Esta semana me tocó explicar, en el Seminario, la noción católica de mérito. Una preciosa manifestación de lo que logra la gracia de Dios en el corazón humano. El Dios tres veces Santo, santifica y renueva interiormente al hombre, potenciando su libertad para que edifique su vida hasta tocar el cielo.

Cuando Dios mira al mundo: ¿qué ve? Ve a los santos: hombres y mujeres que reproducen en sus vidas, ocultas para la vanidad del mundo, los rasgos fundamentales de Jesús, el Hijo, el Santo. Reproducen su amor y compasión, su pureza e inocencia, su mansedumbre.

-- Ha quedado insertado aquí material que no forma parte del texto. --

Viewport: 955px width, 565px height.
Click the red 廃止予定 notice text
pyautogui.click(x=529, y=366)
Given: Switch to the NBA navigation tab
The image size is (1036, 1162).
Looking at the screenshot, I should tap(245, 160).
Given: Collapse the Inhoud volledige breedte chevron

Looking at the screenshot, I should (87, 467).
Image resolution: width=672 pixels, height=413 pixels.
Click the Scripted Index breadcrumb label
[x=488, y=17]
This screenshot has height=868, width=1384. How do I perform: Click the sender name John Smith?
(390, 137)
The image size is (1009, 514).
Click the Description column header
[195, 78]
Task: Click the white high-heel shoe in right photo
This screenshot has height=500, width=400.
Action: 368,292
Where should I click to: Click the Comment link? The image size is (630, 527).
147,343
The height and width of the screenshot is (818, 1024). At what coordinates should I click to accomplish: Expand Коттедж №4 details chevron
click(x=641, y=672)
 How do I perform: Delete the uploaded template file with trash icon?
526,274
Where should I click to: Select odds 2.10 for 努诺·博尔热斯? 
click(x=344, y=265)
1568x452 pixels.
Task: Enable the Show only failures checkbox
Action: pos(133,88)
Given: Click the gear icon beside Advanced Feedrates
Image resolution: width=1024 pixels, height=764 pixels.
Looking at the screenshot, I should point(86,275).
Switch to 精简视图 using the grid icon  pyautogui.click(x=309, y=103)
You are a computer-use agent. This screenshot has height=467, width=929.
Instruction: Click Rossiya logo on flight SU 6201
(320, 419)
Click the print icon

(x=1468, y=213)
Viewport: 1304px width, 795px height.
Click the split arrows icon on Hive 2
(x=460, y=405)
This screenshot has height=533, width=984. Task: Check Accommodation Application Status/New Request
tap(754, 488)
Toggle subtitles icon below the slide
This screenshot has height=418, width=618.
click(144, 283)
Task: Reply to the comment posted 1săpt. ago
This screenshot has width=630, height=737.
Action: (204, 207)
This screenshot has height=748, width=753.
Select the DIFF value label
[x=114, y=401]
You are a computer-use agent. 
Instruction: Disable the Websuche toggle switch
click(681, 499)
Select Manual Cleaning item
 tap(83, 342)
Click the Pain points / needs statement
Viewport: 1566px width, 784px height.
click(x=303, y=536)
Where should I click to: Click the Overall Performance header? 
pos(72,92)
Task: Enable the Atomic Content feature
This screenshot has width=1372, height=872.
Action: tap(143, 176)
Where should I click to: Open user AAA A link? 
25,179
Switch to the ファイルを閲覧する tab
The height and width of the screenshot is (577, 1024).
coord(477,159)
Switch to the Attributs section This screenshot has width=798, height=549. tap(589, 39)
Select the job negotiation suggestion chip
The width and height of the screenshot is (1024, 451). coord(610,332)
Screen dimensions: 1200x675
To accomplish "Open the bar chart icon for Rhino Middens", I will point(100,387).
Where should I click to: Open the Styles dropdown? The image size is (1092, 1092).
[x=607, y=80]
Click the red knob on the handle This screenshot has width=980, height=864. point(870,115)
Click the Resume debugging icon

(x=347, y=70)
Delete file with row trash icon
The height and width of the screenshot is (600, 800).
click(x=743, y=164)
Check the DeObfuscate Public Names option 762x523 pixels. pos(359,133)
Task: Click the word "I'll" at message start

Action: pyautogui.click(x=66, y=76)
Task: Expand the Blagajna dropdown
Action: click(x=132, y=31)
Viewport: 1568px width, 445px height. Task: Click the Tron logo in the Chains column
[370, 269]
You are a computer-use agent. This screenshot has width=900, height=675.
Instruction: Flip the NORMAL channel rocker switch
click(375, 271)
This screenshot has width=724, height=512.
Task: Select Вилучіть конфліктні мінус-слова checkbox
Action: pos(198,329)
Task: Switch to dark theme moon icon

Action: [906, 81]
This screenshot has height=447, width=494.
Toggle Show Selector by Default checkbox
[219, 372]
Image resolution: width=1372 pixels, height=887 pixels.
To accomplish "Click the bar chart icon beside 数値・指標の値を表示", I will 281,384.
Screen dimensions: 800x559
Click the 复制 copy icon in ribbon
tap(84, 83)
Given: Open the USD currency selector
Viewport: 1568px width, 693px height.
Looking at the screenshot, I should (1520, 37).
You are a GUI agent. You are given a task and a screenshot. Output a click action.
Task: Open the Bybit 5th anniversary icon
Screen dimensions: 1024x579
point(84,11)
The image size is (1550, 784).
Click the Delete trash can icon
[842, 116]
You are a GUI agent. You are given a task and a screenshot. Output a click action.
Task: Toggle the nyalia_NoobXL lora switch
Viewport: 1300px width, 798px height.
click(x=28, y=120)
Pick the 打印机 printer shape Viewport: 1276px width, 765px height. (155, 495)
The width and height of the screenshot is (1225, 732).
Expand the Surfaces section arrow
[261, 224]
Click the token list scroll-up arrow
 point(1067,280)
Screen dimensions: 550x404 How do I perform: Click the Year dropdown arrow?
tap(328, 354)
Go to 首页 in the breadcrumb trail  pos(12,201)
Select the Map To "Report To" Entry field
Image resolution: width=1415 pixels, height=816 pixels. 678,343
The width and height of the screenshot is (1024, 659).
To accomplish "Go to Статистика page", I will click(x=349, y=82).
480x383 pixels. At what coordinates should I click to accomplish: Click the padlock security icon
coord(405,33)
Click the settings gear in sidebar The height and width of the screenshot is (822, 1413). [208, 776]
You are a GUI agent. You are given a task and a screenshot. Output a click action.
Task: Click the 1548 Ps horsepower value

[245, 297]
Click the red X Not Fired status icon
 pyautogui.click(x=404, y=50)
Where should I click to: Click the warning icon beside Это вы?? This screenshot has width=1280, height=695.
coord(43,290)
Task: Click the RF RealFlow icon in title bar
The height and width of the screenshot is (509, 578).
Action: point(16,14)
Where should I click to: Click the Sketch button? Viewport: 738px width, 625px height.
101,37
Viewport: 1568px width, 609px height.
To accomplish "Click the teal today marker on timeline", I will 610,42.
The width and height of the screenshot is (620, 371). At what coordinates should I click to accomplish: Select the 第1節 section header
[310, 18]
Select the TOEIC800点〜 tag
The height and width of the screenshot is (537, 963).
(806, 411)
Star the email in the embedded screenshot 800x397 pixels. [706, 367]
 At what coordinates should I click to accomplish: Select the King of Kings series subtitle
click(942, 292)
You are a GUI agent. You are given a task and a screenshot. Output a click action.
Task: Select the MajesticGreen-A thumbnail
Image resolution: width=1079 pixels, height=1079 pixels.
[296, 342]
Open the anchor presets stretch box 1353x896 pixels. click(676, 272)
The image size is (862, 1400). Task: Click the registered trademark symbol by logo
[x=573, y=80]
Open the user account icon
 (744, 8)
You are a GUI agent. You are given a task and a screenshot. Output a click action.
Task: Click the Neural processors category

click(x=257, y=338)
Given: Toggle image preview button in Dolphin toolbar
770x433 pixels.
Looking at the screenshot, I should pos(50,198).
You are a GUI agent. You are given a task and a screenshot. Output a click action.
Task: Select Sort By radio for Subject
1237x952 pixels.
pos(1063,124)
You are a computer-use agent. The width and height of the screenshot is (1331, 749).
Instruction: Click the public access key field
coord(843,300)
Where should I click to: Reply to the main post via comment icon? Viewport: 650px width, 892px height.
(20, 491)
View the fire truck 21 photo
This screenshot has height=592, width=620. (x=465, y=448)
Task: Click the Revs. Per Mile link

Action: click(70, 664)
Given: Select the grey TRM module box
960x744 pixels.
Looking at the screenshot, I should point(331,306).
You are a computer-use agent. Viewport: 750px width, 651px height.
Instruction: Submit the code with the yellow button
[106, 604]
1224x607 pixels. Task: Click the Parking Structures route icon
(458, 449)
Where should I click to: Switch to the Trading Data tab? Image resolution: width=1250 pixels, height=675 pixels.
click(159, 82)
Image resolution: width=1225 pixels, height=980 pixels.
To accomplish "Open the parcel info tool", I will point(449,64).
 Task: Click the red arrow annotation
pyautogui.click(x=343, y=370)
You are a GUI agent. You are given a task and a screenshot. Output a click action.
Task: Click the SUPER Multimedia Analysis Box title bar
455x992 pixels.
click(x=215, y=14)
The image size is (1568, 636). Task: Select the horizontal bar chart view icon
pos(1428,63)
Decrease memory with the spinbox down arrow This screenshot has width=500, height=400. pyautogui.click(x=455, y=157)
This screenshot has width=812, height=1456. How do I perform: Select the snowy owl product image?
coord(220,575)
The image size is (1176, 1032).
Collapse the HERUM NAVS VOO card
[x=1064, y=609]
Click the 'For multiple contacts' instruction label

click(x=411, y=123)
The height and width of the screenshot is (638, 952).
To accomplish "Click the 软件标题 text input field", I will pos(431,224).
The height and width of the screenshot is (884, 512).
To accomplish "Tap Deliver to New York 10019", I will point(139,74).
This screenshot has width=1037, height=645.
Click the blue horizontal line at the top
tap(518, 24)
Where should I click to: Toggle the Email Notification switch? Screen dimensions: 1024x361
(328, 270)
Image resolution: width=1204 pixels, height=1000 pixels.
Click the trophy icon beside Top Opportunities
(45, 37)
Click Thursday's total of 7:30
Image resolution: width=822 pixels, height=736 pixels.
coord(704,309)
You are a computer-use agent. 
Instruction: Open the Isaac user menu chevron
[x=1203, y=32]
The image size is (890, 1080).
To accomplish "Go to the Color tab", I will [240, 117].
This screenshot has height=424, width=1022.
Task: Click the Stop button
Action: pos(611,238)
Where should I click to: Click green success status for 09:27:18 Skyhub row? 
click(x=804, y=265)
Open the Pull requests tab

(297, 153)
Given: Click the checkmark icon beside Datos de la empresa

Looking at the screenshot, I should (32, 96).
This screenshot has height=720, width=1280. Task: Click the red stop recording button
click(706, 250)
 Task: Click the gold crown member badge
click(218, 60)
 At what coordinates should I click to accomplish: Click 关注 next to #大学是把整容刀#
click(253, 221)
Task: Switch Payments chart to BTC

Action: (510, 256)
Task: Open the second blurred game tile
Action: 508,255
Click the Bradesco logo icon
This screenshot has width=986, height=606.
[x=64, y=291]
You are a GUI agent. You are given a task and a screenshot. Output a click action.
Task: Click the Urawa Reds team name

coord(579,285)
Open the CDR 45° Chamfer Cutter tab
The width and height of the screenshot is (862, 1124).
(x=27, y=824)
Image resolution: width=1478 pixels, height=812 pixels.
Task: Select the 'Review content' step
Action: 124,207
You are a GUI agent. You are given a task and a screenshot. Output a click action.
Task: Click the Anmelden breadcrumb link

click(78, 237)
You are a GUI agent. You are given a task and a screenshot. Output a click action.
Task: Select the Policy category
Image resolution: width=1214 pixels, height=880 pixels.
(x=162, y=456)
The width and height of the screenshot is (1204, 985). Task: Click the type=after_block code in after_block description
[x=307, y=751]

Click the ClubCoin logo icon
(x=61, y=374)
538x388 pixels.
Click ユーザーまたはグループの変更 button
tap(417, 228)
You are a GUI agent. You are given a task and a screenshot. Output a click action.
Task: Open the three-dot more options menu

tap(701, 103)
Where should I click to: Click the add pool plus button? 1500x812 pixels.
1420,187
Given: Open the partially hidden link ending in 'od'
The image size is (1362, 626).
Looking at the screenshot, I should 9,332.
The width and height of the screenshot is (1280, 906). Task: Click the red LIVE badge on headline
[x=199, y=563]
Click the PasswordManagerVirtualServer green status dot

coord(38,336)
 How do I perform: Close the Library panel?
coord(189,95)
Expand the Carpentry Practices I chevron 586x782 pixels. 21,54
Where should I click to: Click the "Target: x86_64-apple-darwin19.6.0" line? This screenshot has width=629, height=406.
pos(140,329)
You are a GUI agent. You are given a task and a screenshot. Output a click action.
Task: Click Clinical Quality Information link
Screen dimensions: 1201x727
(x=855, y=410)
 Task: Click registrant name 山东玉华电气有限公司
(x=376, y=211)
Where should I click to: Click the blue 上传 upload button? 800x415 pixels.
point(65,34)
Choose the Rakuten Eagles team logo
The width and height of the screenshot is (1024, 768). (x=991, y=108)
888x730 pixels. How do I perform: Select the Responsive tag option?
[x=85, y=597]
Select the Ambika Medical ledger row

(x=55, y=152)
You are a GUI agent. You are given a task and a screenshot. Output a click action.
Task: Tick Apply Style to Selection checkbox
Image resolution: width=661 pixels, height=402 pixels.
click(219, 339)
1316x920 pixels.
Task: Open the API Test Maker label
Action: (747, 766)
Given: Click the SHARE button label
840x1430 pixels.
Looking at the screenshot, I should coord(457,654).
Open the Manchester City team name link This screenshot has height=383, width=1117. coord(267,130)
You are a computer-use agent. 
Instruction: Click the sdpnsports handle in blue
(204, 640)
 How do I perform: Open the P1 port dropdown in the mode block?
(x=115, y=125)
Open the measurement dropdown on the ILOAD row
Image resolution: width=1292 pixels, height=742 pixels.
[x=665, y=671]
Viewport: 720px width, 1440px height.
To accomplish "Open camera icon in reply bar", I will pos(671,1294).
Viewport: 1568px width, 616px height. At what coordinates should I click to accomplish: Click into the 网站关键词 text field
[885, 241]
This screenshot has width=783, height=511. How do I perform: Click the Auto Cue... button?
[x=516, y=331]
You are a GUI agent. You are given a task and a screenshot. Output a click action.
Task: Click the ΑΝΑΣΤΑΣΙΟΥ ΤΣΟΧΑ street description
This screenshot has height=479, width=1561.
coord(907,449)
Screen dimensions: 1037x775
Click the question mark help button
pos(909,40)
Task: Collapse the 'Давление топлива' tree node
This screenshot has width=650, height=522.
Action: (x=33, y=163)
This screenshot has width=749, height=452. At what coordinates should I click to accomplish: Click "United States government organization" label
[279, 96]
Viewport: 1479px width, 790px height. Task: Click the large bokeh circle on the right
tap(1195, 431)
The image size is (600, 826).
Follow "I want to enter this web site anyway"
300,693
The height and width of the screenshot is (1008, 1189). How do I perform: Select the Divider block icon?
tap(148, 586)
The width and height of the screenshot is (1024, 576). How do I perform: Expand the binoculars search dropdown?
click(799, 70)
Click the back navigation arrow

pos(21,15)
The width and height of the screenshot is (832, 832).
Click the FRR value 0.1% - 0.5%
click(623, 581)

Dios mira al mundo y ve lo que nosotros, normalmente, no logramos ver: la luz en medio de las tinieblas, el perdón que vence al odio, la misericordia que triunfa sobre el juicio. Ve la pasión de Lucía, la fidelidad apasionada de Marita y Luis, la inocencia angelical de Marita. Ve la santidad que Él mismo desparrama a manos llenas, como aquel sembrador de la parábola. Ve al hombre como persona. Ve lo que es, no lo que tiene. Por eso, solo Dios salva.

¡Dios nos dé ojos y mirada limpios para ver el mundo como Él lo hace!